CALIFORNIA’S IN THE VERY BEST OF HANDS: “California Board of Equalization Chairman Jerome Horton should apologize to Rob Lowe for anti-Semitic slur,” the Sacramento Bee reported in March:

Horton should have one two-word response to actor Rob Lowe and his wife, Sheryl Berkoff: I’m sorry.

In a year when politicians seem to think crass is cool, Horton embarrassed himself and the constitutional office he holds as an elected Board of Equalization member by asking Lowe and Berkoff in a private meeting whether they had “Jewed down” contractors who had built their house.

In an email reported first by Bloomberg BNA, Lowe explained: “Appalled, we asked him to explain his comment. He doubled down, saying, ‘C’mon. You know what I’m saying. Did you Jew them down? You must have.’ ”

The Los Angeles-area Democrat invoked a term that is at once an example of casual anti-Semitism and reflective of ancient prejudices toward one ethnic group. Horton should have known better, having spent 20 years in public life, first as an Inglewood City Council member and later in the Assembly. Clearly, he doesn’t.

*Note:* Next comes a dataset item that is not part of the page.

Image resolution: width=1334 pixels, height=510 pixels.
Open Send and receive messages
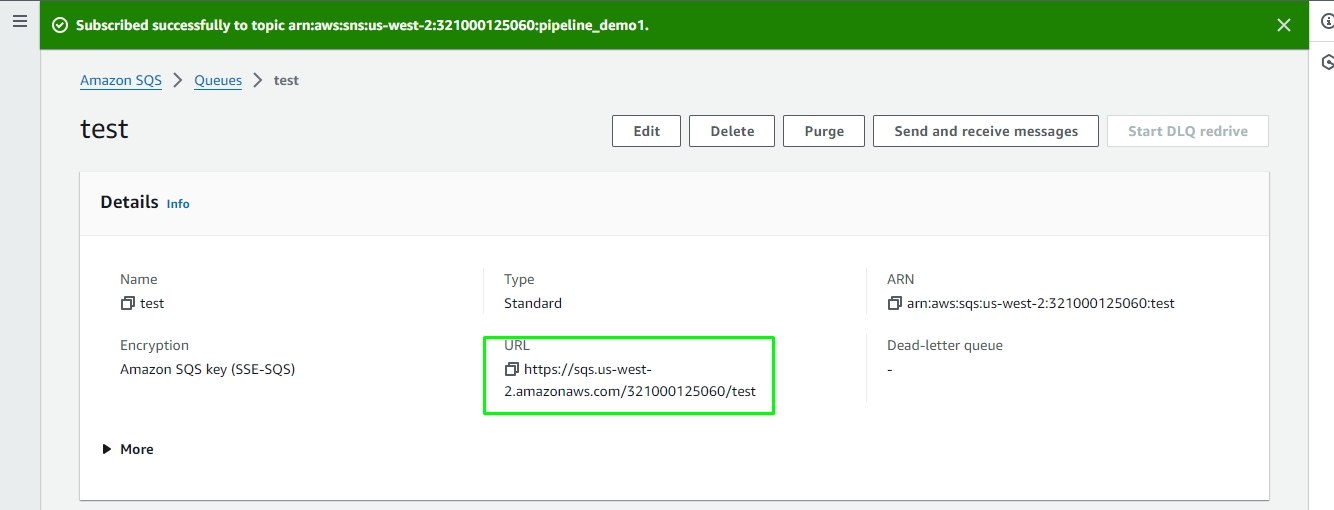point(985,131)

But it gets better:California tax official got $130,000 worth of office furniture,” the Bee reported last week:

Last fall, more than $118,000 of designer furniture rolled into to a new downtown Sacramento high-rise office suite for Jerome Horton.

Then the chairman of the tax-collecting Board of Equalization, Horton had moved operations a few months earlier from the ninth floor of U.S. Bank Tower to its 21st floor. The new space offers a stunning view of the Statehouse and grounds out his office window, 300 feet above Capitol Mall. Some board staff privately call the office “Jerome’s aquarium” for its conference room’s floor-to-ceiling glass walls embossed with the agency’s seal.

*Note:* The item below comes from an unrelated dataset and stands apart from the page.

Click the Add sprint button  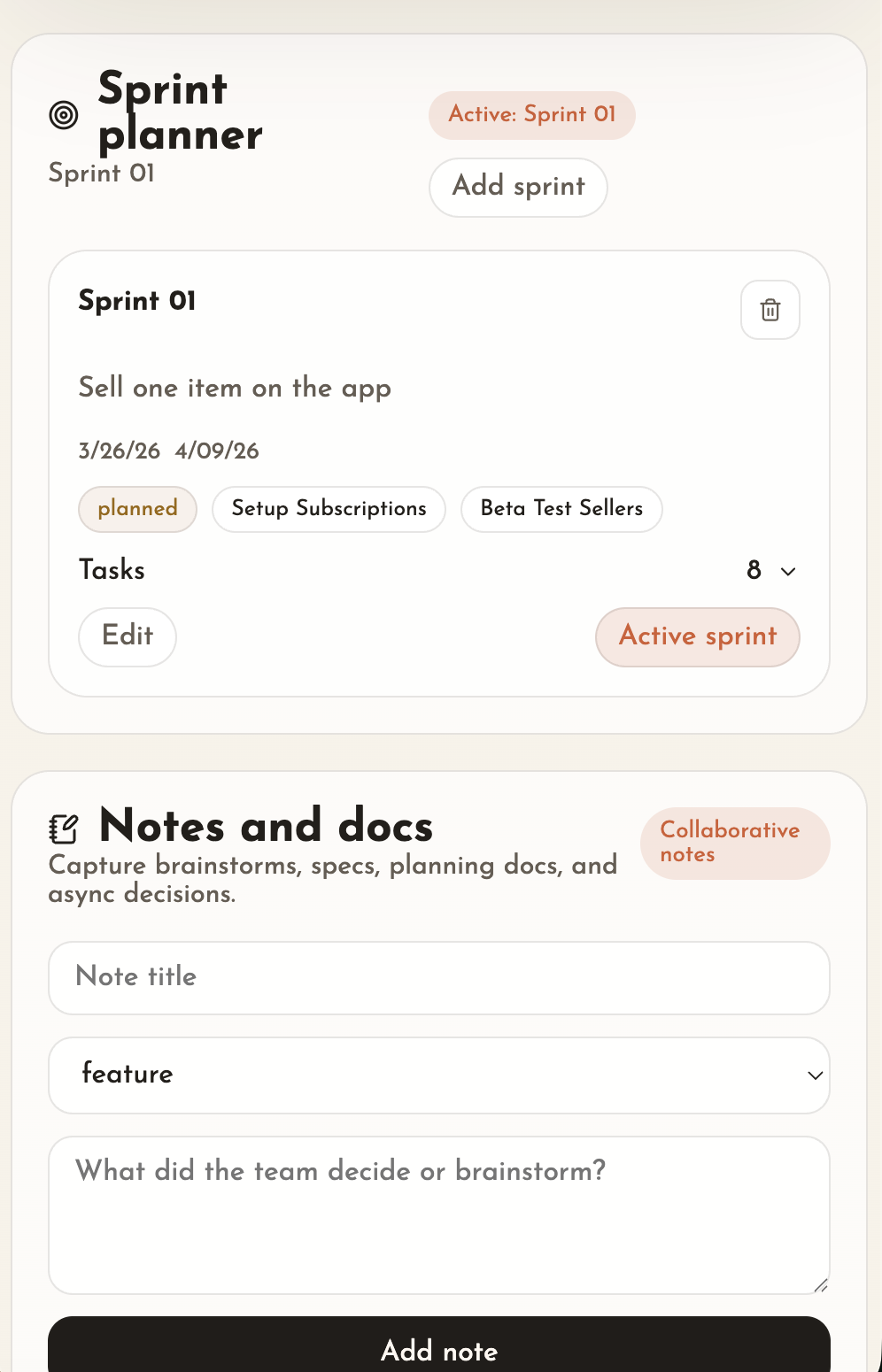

Horton’s new furniture, some of it stashed away unused in another building as of last week, reflected the office upgrade.

According to purchase records obtained by The Sacramento Bee, more than 150 items on one invoice from Sacramento-based Miles Treaster & Associates included 24 white-leather-and-walnut chairs ($1,172 each), a matching couch ($2,267) and 21 wall-mounted cabinets with frosted-glass doors and “grooved edge top-silver undertrim” ($11,248 total). A separate invoice listed, among other items, eight satin-finish metal coat racks for $88 each and one “Blomus Symbolo Umbrella Stand (Stainless Steel, 20” tall)” for $115.

With delivery and installation of $12,000, taxpayers spent slightly more than $130,000 to outfit Horton’s office.

Related: “SBOE Chair Jerome Horton (D) has reported $731,835 in donations by organizations at his request, with that money going mostly to or through nonprofit organizations tied to his wife, a Bloomberg BNA analysis found,” in a piece from December titled, “California Scheming? Funneled Donations Raise Ethics Queries.”

“And you’re working for no one but me,” as a wise Beatle once sang about his country’s tax collectors. That sounds like Horton’s motto as well.